Most notably in an about face from a position of several months back, two large listed entities, Scorpio Bulk (SALT) and Scorpio Tankers (STNG) have announced their decision to install “hybrid ready” scrubbers. This project is very much a work in progress; tersely worded regulatory filings suggested that financing needs would be “material” but little else. A Scorpio executive, speaking at a late September industry gathering, filled in a few of the blanks, saying that more than 100 vessels would be retrofitted, with the timeframe stretching into mid-2020.
Raising finance should not be a problem for the Scorpio companies. A competitor on the dry side, Star Bulk (SBLK), which came onboard the scrubber trend earlier this year, had put a price tag of circa $2m each on scrubbers, which if correct, suggests a capex lump for the Scorpio entities of around $200m.

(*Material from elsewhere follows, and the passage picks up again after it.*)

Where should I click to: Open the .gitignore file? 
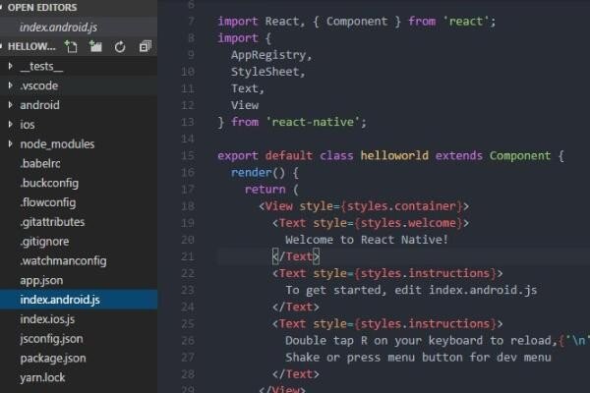coord(45,242)
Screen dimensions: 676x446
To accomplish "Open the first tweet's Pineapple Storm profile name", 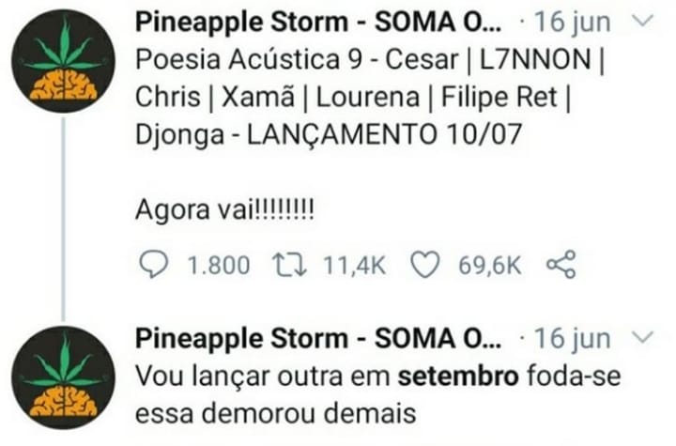I will [318, 23].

The Scorpio companies have recently raised liquidity through sale/leaseback transactions, as well through conventional bank credits; in early October, SALT announced a $90m finance deal with a banking stalwarts Nordea and DVB. In the days following the scrubber news release, STNG announced that it would be raising $250m, in a new common shares offering. BofA Merrill Lynch, and BTIG, LLC, a new player making a big splash on the ship finance scene, are acting as joint book-running managers and Clarksons Platou Securities, Inc. is acting as Senior Manager for the Offering.

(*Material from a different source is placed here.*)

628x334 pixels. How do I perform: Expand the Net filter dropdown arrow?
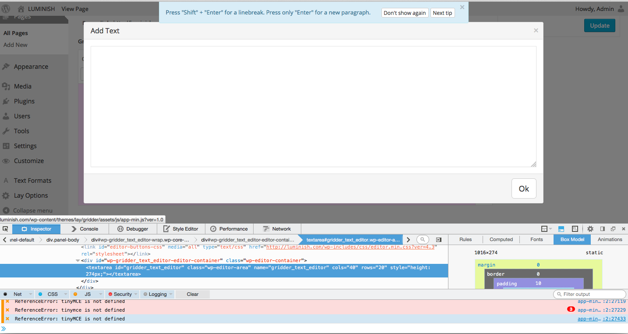(x=31, y=294)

On the equity side, it would seem that scrubbers have been salutary, at least in the case of SBLK. In an early September piece recommending SBLK shares, JP Morgan analyst Noah Parquette wrote: “We view the commitment to install scrubbers in the full fleet as highly bullish” adding that: “Commitment to install scrubbers on 100% of fleet should increase cash flow growth and also provide downside support.”

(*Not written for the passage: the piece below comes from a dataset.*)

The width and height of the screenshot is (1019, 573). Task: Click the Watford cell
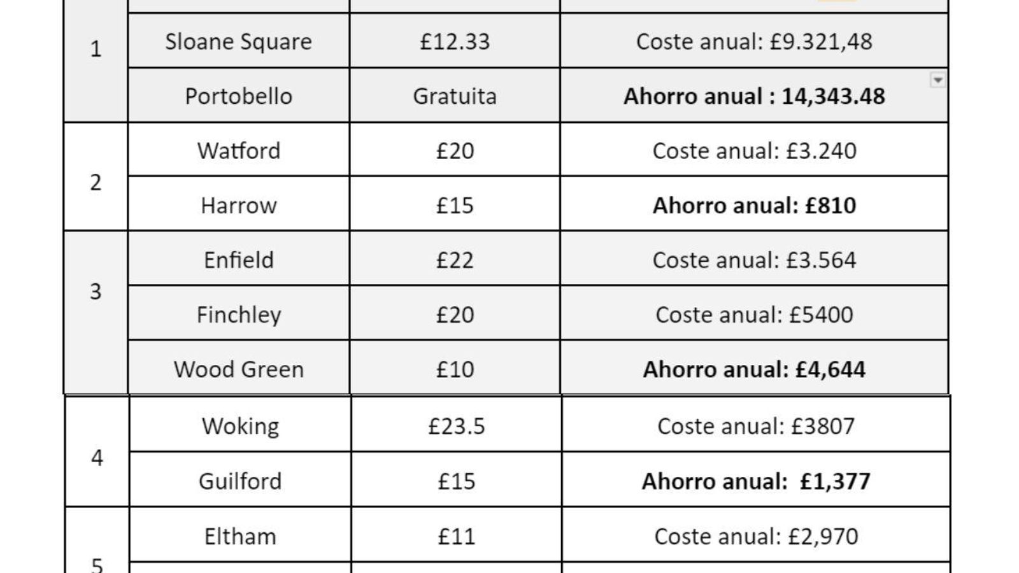pos(238,151)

This development, with Scorpio reportedly alluding to business benefits of scrubbers, and perhaps positive reactions from the analyst community, provides considerable grist for the cynics among us. Three months ago, Scorpio had publicly expressed caution about scrubbers, noting uncertainties about the availabilities of both the actual scrubber kit, and fuel - price, availability and suitability for engines.
In an industry where memories are very short, it’s worth a reminder that actual hire differentials actually earned by “eco-ships” (especially MR tankers), were dwarfed by Scorpio’s 2012- 2013 claims of vast benefits circa $4,000 per day advantages, in the time charter marketplace, once all the vessels were delivered few years later.
The business benefits of scrubbers seem to be real, with bigger benefits accruing to bigger fuel thirsty vessels. In a just released report, JPM analyst Noah Parquette delved deeply into scrubber issues, including finance. He observed that “Payback period for scrubber is based on vessel type but is very low, ranging up to three years for smaller ships (at $200 per ton fuel oil spread). Larger ships have lower payback periods.” Additionally, he calculated that: “Scrubber NPV is very attractive, in our view. Assuming $5m for a scrubber on a VLCC, IRR is 64% over five years at $200 per ton differential, unfinanced.”
For comparison, around the New York ship finance conference circuit, attendees have been known to salivate when IRR (internal rate of returns) of 15% or more are proffered.
However, future developments may not comport with calculations. The aforementioned fuel market uncertainties have not abated - if readers have any doubts, just watch how many times the phrases “game changer”, “new paradigm” appear in the shipping press when the discussion turns to anything 2020.